Les arriérés n'ont été demandés qu'à partir du 15 février 1963 en raison de la règle de la prescription quinquennale prévue par l'article 2277 du Code civil belge. Le fait que cette demande se limite au 1er février 1966 s'explique par le fait que, à partir de cette date, la Sabena a spontanément unifié le barème de départ applicable aux hôtesses de l'air et aux commis de bord.

2.

Rappelons les termes de la présente demande d'interprétation:

1)

L'article 119 du traité de Rome introduit-il par lui-même directement dans le droit interne de chaque État membre de la Communauté le principe de l'égalité des rémunérations entre travailleurs masculins et féminins pour un même travail, et ouvre-t-il dès lors, aux travailleurs, en dehors de tout texte national, le droit d'intenter une action en justice devant les juridictions nationales pour faire respecter ce principe et, si oui, à partir de quelle date?

2)

L'article 119 est-il devenu immédiatement applicable dans le droit interne des États membres en vertu d'actes pris par les autorités de la CEE (si oui, lesquels et à partir de quelle date)?

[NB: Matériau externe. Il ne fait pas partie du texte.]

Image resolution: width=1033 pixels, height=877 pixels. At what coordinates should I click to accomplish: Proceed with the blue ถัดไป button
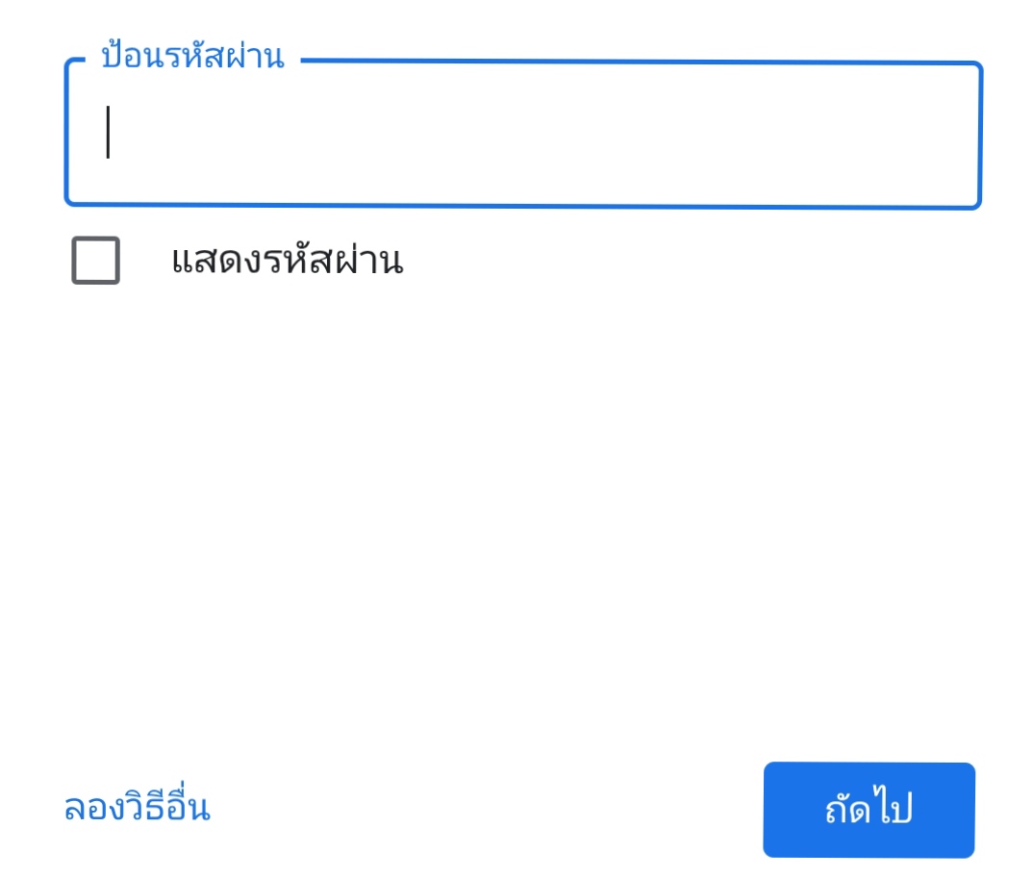tap(869, 810)
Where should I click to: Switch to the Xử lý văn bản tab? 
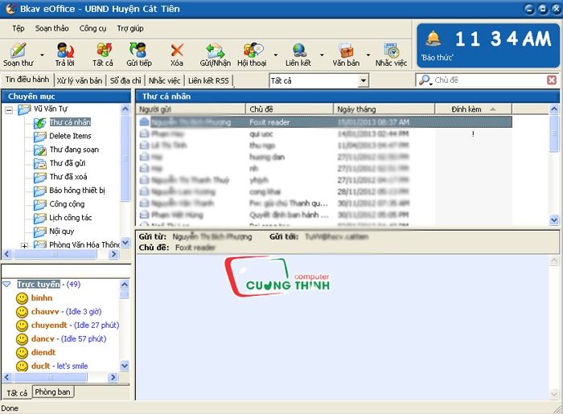pos(80,80)
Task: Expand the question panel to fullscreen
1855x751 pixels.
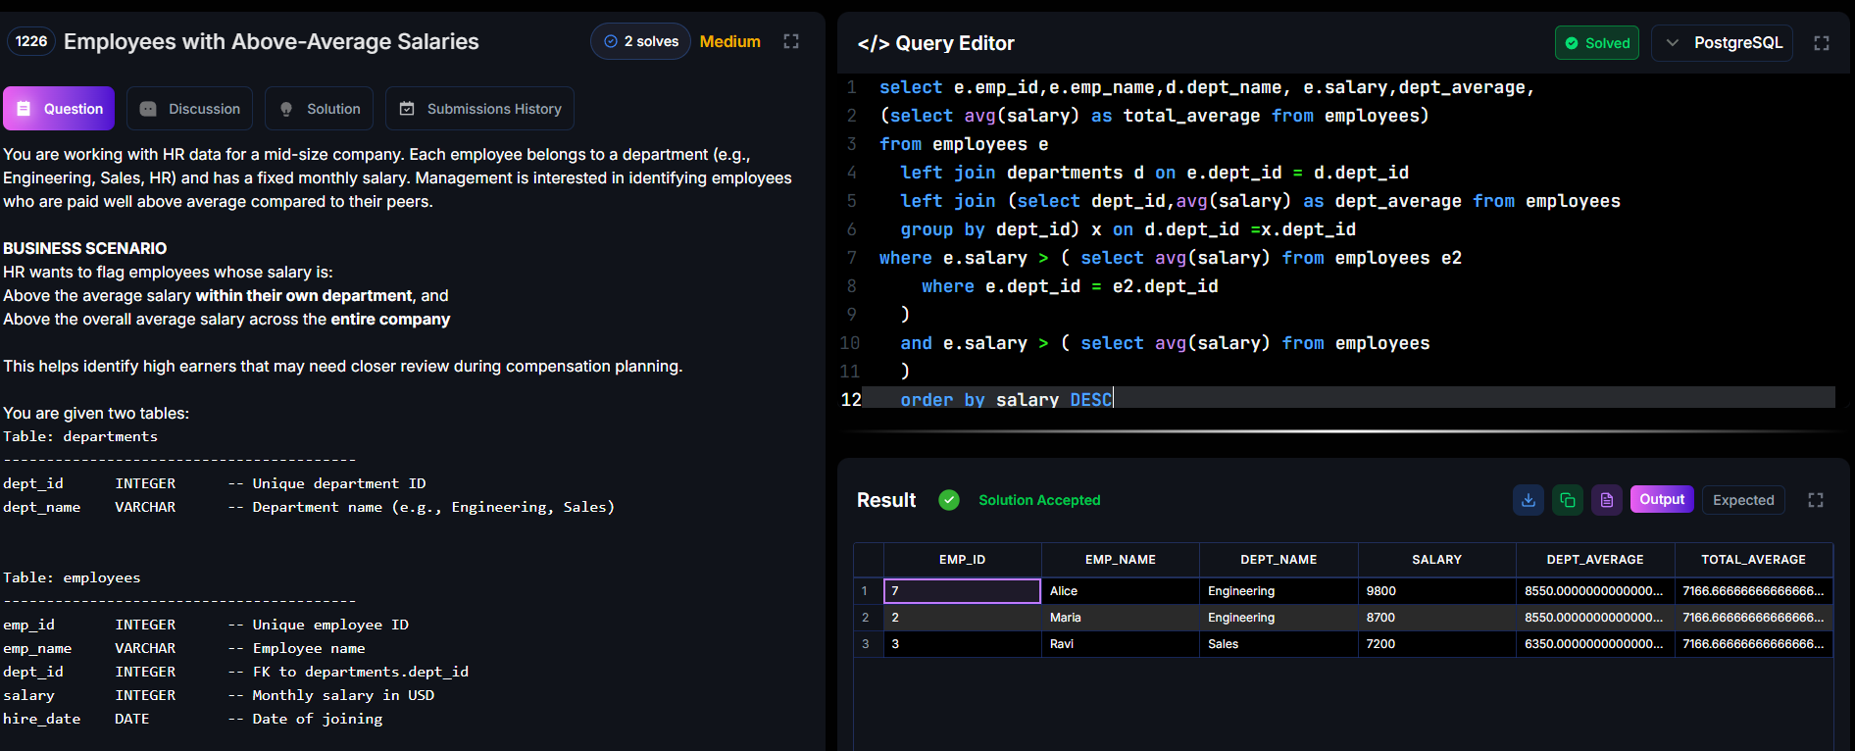Action: coord(791,41)
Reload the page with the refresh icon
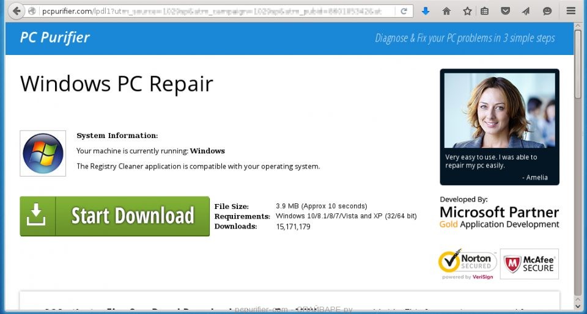 pos(404,11)
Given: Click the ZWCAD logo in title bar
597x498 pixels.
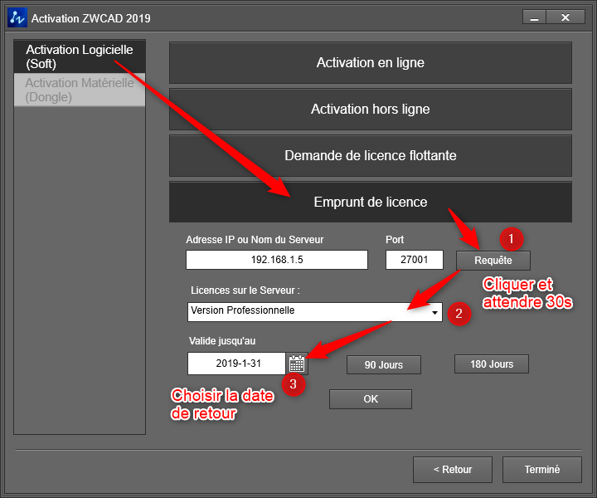Looking at the screenshot, I should click(17, 17).
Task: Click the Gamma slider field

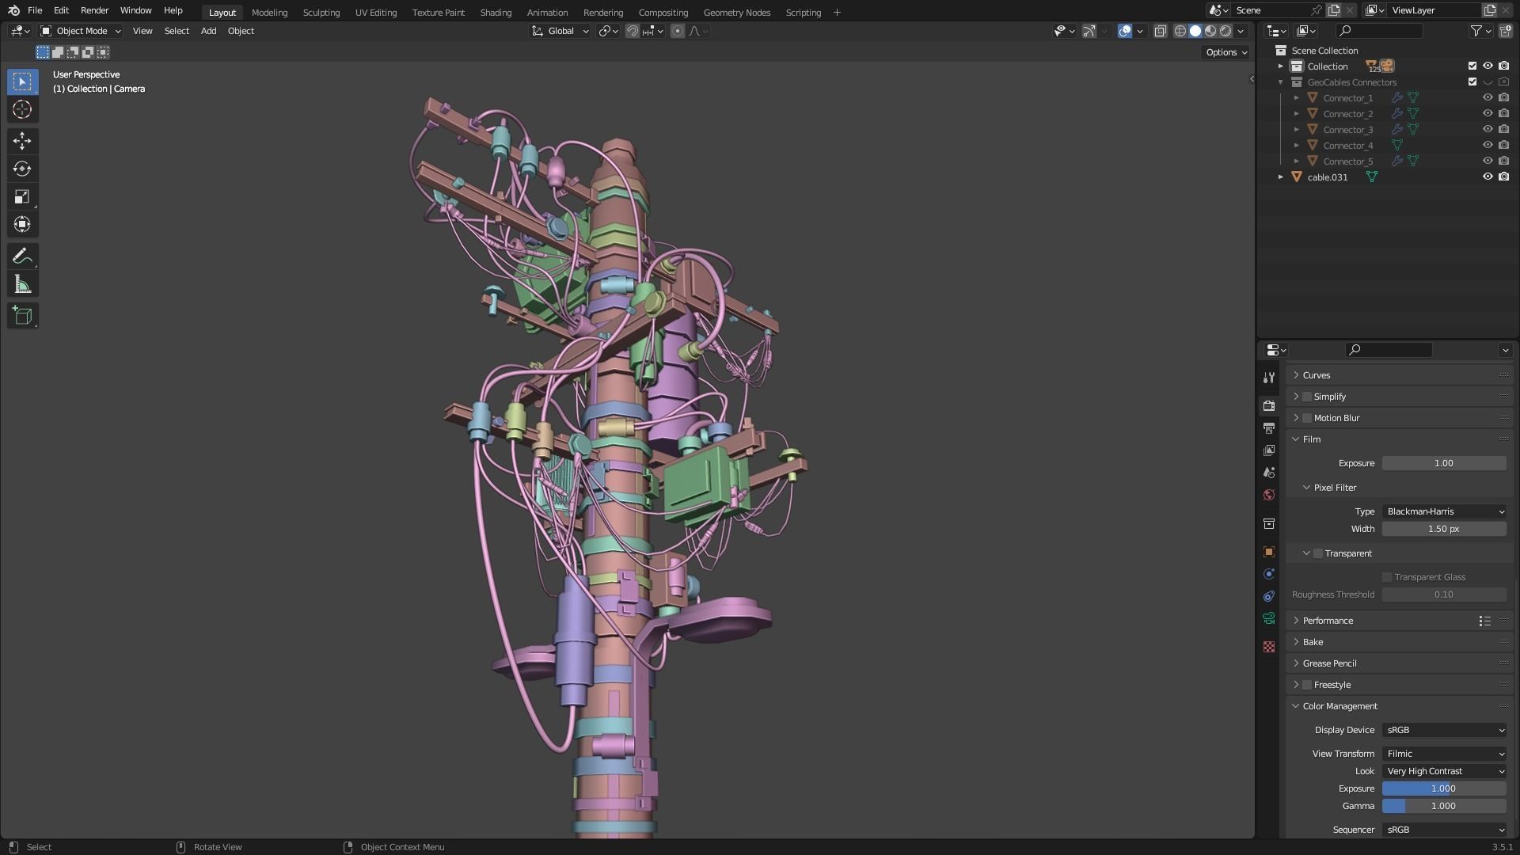Action: click(x=1444, y=806)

Ou faut-il admettre, en la matière, la compétence exclusive du législateur national?

3.

L'article 119 ne constitue pas une innovation absolue: il doit être considéré, d'une part, à la lumière des principes reconnus sur le plan international et, d'autre part, sous l'angle du traité de Rome.

Au niveau international, l'article 119 est le prolongement, la «traduction européenne», de la convention no 100 de l'Organisation internationale du travail du 29 juin 1951 concernant l'égalité de rémunération entre la main-d'œuvre masculine et la main-d'œuvre féminine pour un travail de valeur égale. Cette convention a désormais été ratifiée par tous les États membres de la CEE, certains ne l'ayant fait qu'après l'entrée en vigueur du traité de Rome (les Pays-Bas en 1971, l'Irlande en 1974). La Belgique, pour sa part, l'avait ratifiée dès le 23 mai 1952. Cette convention, qui est entrée en vigueur un an après, le 23 mai 1953, s'applique donc dans tous les États membres, quoique à des dates différentes. Le fait que ce texte soit ou ne soit pas “self-executing” n'a aucune valeur quant à la portée qu'il convient d'attribuer en droit communautaire à la disposition, qui lui correspond matériellement, de l'article 119 du traité CEE.

Dans le traité de Rome, l'article 119 figure au chapitre I (“dispositions sociales”) du titre III (“la politique sociale”) de la troisième partie (“la politique de la Communauté”).

Il se propose un objectif conforme aux dispositions du préambule du traité et explicité, ultérieurement à l'article 117, qui reconnaît “la nécessité de promouvoir l'amélioration des conditions de vie et de travail de la main-d'œuvre permettant leur égalisation dans le progrès”. Cette égalisation ne peut évidemment pas être atteinte sans celle des conditions de vie et de travail, notamment de rémunération, non seulement entre États membres, mais aussi à l'intérieur de chacun de ceux-ci et, encore, entre travailleurs masculins et féminins.

Comme le disait l'avocat général Dutheillet de Lamothe, la finalité de l'article 119 est double: la finalité sociale amène tous les pays de la Communauté à accepter le principe de caractère essentiellement social posé par la convention de l'OIT; la finalité économique, en faisant obstacle au ‘dumping social’ grâce à l'emploi d'une main-d'œuvre féminine moins bien rétribuée que la main-d'œuvre masculine, favorise la réalisation d'un des buts fondamentaux du marché commun, l'établissement d'un régime assurant que ‘la concurrence n'est pas faussée’ (Recueil 1971, p. 456).

Nous trouvons la confirmation de ce point de vue à la fois dans les ‘travaux préparatoires’ et dans les positions prises depuis lors par les États membres.

Beaucoup plus nettement que dans le traité CECA, dont les auteurs assignaient comme but à la Communauté de ‘réaliser l'établissement progressif de conditions assurant par elles-mêmes la répartition la plus rationnelle de la production au niveau de productivité le plus élevé…’ (article 2), les auteurs du traité de Rome ont estimé (il y a près de 20 ans) que l'harmonisation ‘spontanée’ des niveaux de salaires résultant de l'action des syndicats et de l'établissement progressif du marché commun devait être complétée par un effort spécial des gouvernements dans ce domaine.

4.

Venons donc au libellé de l'article 119. Son alinéa 1 établit que: ‘chaque État membre assure au cours de la première étape et maintient par la suite l'application du principe de l'égalité des rémunérations entre les travailleurs masculins et les travailleurs féminins pour un même travail’.

Le principe énoncé plus haut devait donc être mis en œuvre avant l'expiration de la première étape, c'est-à-dire le 1er janvier 1962.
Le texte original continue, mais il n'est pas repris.